Martha había decidido que esta noche Franz iba a besarla por primera vez. Instintivamente había escogido uno de sus días del ciclo a fin de asegurarse de que no sucumbiría con demasiada rapidez y en un lugar tan poco apropiado a un deseo que, de otra manera, no le sería posible resistir.

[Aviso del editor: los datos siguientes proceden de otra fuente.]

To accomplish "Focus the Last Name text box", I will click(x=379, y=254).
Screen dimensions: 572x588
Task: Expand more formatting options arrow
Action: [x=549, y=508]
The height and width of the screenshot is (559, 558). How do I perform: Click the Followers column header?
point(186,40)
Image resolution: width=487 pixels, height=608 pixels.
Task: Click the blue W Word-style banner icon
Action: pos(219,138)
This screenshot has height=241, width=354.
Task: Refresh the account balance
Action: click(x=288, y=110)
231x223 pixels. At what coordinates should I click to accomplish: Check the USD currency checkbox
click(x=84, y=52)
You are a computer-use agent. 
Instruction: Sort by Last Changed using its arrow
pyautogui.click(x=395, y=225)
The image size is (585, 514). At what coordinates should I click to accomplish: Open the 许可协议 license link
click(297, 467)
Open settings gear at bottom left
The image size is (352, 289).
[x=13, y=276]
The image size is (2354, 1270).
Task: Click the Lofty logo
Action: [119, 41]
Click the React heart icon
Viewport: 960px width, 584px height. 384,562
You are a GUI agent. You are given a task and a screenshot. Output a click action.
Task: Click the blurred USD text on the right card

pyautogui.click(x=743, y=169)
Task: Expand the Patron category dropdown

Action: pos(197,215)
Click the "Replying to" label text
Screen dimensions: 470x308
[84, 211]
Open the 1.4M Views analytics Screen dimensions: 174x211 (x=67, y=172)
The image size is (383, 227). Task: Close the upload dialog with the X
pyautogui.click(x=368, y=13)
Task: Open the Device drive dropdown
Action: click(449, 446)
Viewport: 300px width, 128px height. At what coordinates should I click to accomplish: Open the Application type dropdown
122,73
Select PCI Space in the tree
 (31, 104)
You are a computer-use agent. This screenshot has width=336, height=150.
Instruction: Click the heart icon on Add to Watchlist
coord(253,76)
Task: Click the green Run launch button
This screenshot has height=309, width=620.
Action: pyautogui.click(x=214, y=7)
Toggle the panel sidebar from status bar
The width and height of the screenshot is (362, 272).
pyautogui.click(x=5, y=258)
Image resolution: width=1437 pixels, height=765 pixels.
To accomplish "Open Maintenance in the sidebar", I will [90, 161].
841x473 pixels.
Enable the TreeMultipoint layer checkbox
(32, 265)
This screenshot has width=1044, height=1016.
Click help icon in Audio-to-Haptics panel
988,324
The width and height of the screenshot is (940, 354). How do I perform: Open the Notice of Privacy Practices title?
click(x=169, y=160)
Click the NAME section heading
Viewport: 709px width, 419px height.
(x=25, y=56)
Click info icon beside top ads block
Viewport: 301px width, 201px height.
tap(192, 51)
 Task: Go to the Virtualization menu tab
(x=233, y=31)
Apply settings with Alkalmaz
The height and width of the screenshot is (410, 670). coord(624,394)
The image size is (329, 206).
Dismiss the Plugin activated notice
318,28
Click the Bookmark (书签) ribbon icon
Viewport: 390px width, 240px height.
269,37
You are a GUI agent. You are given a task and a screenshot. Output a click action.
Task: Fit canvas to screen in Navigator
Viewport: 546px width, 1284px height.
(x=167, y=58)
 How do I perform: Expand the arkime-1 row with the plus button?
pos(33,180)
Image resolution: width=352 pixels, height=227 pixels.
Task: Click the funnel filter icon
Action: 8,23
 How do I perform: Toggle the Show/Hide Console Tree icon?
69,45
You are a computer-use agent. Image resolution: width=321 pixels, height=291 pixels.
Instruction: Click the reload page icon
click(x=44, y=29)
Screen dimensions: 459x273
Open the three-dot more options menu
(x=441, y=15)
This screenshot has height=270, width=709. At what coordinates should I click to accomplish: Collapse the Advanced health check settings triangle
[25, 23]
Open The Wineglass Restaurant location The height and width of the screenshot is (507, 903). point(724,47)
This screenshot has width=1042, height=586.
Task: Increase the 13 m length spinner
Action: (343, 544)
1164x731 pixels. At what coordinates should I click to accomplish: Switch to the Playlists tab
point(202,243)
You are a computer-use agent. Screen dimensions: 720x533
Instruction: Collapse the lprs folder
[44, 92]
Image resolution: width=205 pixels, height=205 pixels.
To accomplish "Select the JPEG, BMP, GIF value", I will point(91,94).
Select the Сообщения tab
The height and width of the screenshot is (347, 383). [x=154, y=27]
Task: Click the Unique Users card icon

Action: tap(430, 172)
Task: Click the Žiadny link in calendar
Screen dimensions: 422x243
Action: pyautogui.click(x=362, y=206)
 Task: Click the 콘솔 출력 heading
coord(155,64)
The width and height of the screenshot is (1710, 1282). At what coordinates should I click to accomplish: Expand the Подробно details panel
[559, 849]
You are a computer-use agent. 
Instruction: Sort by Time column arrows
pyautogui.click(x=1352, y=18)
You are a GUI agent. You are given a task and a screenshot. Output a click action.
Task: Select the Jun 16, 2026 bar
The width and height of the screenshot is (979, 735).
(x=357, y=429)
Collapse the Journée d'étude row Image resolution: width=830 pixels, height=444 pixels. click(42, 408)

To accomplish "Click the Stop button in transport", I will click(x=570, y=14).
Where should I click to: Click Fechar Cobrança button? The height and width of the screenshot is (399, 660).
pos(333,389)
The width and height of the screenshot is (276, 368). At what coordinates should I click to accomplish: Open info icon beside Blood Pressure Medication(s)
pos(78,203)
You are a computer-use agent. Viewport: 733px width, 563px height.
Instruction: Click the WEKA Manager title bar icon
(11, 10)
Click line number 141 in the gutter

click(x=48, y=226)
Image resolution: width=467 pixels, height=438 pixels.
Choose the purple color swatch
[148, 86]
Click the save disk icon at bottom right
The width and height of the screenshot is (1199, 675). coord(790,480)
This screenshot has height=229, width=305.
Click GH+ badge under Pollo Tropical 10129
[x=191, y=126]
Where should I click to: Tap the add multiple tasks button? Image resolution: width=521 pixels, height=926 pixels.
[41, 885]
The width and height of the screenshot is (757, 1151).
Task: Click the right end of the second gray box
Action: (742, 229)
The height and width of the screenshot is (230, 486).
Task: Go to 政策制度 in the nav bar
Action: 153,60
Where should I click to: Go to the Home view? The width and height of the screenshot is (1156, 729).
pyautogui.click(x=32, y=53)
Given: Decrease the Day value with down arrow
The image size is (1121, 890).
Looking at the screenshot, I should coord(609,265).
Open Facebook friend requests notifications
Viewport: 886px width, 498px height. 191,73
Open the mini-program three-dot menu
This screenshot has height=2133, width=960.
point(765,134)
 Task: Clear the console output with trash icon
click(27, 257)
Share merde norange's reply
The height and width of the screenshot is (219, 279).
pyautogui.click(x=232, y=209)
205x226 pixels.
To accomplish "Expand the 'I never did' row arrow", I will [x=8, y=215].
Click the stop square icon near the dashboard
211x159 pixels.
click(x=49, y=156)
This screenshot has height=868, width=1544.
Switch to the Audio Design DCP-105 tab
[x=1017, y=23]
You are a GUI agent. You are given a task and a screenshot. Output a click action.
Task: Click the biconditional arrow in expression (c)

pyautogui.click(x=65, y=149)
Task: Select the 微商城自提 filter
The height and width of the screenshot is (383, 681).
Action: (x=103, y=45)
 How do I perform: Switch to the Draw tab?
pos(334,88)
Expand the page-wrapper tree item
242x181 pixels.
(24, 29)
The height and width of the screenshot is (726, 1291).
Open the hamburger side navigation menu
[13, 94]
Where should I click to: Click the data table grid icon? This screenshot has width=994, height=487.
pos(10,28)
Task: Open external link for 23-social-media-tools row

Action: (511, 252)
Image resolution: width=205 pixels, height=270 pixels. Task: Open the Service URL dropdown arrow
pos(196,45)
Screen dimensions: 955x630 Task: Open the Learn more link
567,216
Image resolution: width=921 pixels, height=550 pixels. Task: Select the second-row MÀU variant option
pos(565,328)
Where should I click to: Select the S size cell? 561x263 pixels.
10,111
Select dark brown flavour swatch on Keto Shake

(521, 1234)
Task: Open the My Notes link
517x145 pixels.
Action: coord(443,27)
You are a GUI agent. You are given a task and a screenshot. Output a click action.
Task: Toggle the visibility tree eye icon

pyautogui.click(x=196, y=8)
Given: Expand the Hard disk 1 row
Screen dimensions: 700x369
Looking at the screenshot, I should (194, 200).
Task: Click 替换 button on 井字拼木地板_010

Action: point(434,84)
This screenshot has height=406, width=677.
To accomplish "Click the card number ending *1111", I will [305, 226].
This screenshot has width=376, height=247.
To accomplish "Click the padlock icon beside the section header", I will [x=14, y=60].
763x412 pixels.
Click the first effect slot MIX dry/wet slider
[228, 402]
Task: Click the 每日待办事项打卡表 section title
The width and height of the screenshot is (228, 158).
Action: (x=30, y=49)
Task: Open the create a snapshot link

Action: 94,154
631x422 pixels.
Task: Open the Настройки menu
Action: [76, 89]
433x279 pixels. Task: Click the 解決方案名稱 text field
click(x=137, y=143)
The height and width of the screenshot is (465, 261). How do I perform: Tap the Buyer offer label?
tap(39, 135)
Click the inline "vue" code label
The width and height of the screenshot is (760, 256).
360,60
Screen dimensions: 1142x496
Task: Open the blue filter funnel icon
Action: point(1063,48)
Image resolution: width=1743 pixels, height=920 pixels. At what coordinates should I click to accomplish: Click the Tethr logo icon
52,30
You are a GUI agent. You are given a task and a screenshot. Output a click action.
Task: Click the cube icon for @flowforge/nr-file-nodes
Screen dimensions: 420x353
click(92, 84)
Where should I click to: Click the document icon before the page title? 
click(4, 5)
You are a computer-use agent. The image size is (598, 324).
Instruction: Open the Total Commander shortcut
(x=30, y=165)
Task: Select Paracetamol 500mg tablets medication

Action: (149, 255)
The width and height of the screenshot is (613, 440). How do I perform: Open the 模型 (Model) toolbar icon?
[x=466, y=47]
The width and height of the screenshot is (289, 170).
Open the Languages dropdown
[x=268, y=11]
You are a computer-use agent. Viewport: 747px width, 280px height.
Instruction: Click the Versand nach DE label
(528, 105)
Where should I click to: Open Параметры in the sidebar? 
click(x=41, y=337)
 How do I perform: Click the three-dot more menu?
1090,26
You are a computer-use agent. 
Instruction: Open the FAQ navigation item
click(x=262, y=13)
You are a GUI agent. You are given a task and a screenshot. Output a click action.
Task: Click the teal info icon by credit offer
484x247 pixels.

En previsión del abrazo prudentemente limitado que esperaba no se sentó desde el principio a su lado en el sofá. Como exigía la tradición, puso la radio, trajo una bandejita con libiclettes (cigarrillos vieneses), reajustó el pliegue de la cortina de una de las ventanas, encendió una lamparilla de luz opalina, apagó la luz del techo y (escogiendo el peor tema posible) comenzó a contar a Franz que el día anterior Dreyer había empezado un nuevo y misterioso proyecto, esperemos que muy lucrativo; recogió y puso contra el respaldo de una silla un chal de lana rosa, y sólo entonces se sentó junto a Franz, poniendo una pierna debajo de la otra, postura no muy cómoda precisamente, y ajustándose el plisado de la falda.

Sin razón alguna, Franz comenzó a elogiar a su tío, ponderando lo agradecido que le estaba y el intenso afecto que le había cogido. Martha asentía, distraída. Franz daba una chupada a su cigarrillo o lo sostenía junto a la rodilla, rozando con el filtro la tela de su pernera. El humo, como un fluir de leche espectral, reptaba, pegándose a la lanilla. Martha extendió la mano y, sonriéndole, le cogió la rodilla, como jugando con esta fantasmal larva de humo. Franz sintió la tierna presión de sus dedos. Se sentía hambriento, sudoroso, completamente impotente.

—...Y mi madre, en todas sus cartas, te diré, le manda su cariño más respetuoso, su afecto, su agradecimiento.

Se disolvió el humo. Franz siguió olfateando, como hacía cuando se sentía especialmente nervioso. Martha se levantó y apagó la radio. Franz encendió otro cigarrillo. Ella se había echado sobre los hombros el chal rosa y, como la heroína de alguna novela romántica y anticuada, le miraba fijamente desde el otro extremo del canapé. Con una risa torpona, Franz volvió a contar una anécdota del periódico de ayer. Luego, empujando la puerta con la pezuña, apareció Tom, muy triste, muy zalamero, muy desesperado, y Franz, por primera vez, se puso a hablar directamente al asombrado animal. Y, por fin, menos mal, llegó el bienamado Dreyer.